ACTIVITY: In the entries that follow, the line with "Task: Click the Sales Channels cart icon" opens the range and the line with "Image resolution: width=1262" closes it; repeat that range exactly, both lines included.

RECORDS TO USE:

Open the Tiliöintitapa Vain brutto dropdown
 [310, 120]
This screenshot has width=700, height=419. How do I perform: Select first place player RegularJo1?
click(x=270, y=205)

--

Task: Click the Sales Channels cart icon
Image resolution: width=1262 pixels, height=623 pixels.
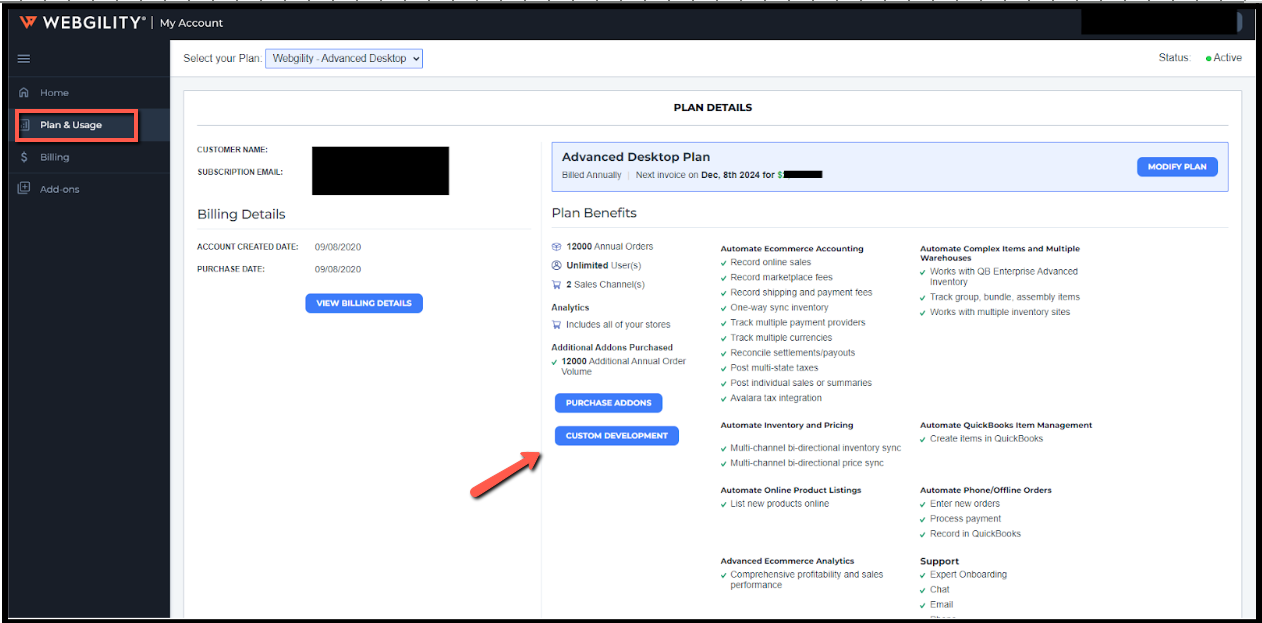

--

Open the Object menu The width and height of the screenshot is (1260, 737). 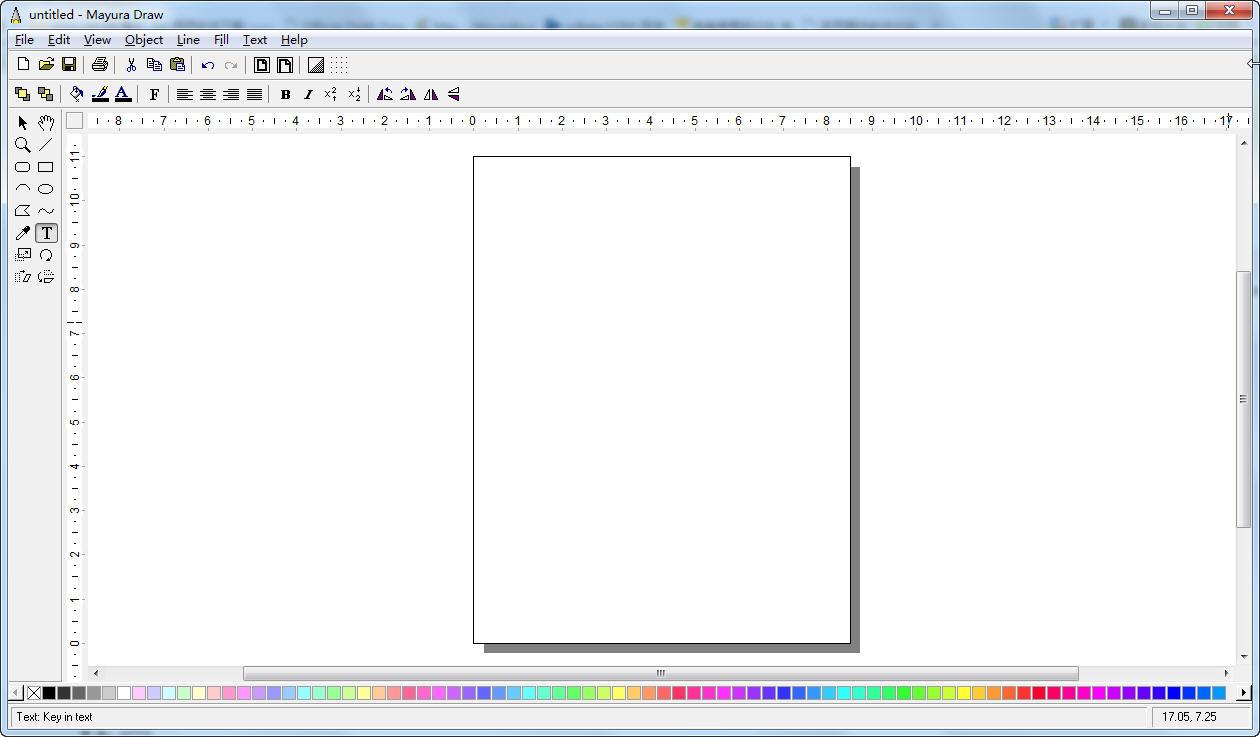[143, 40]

ANSWER BOX:
Task: Click the Sales Channels cart icon
Image resolution: width=1262 pixels, height=623 pixels.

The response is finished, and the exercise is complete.